=== What is required ===
Pull out each line of the items below that contains the word "height".
# # # # #
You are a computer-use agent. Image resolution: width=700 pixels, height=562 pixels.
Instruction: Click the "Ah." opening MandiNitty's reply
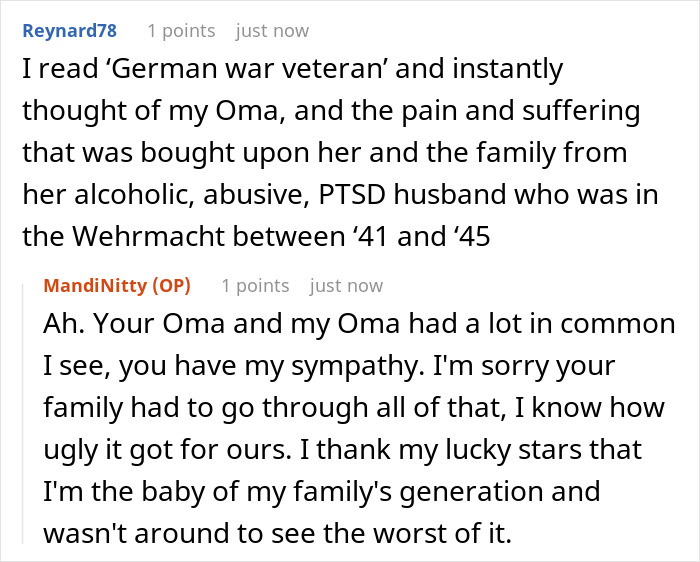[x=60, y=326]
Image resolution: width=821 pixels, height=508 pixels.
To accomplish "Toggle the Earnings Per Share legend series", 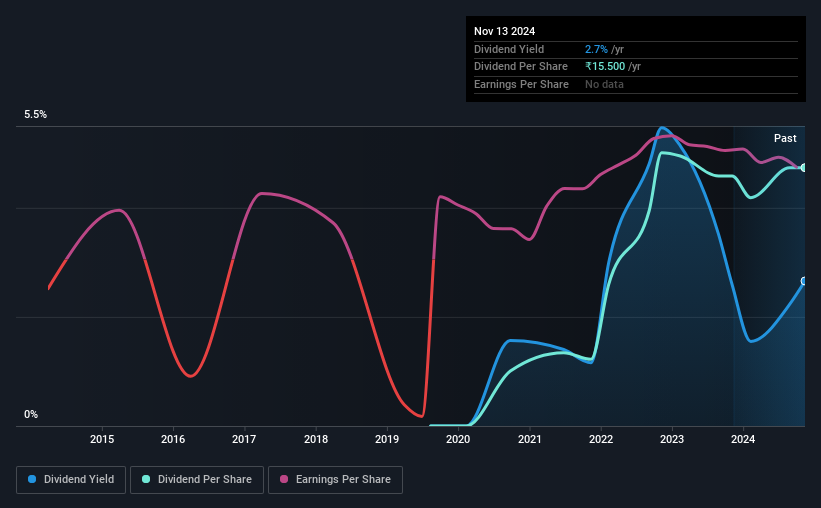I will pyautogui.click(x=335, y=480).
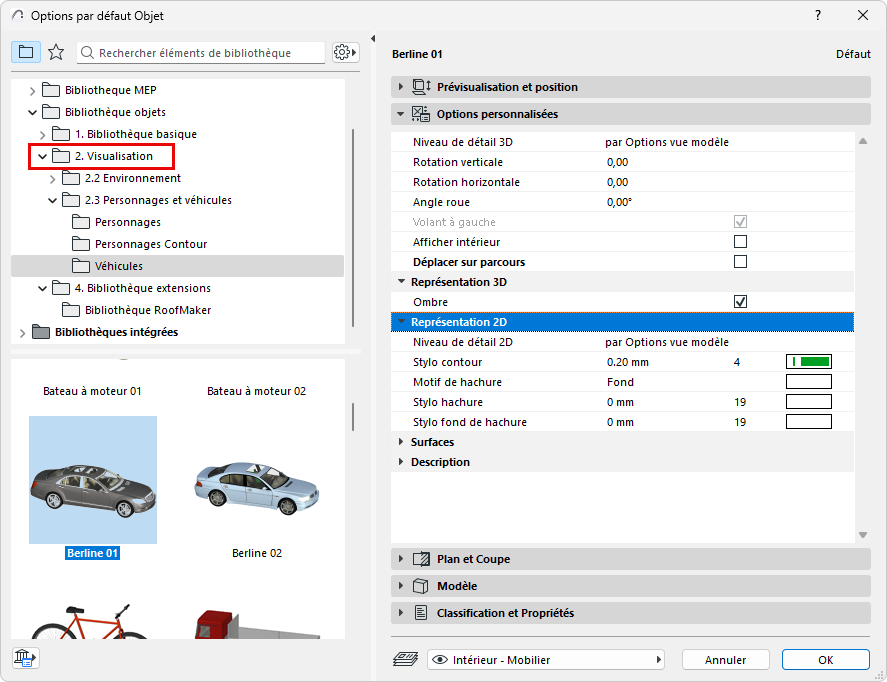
# # # # #
=== Answer for this exercise ===
You are a computer-use agent. Image resolution: width=700 pixels, height=562 pixels.
Image resolution: width=821 pixels, height=508 pixels.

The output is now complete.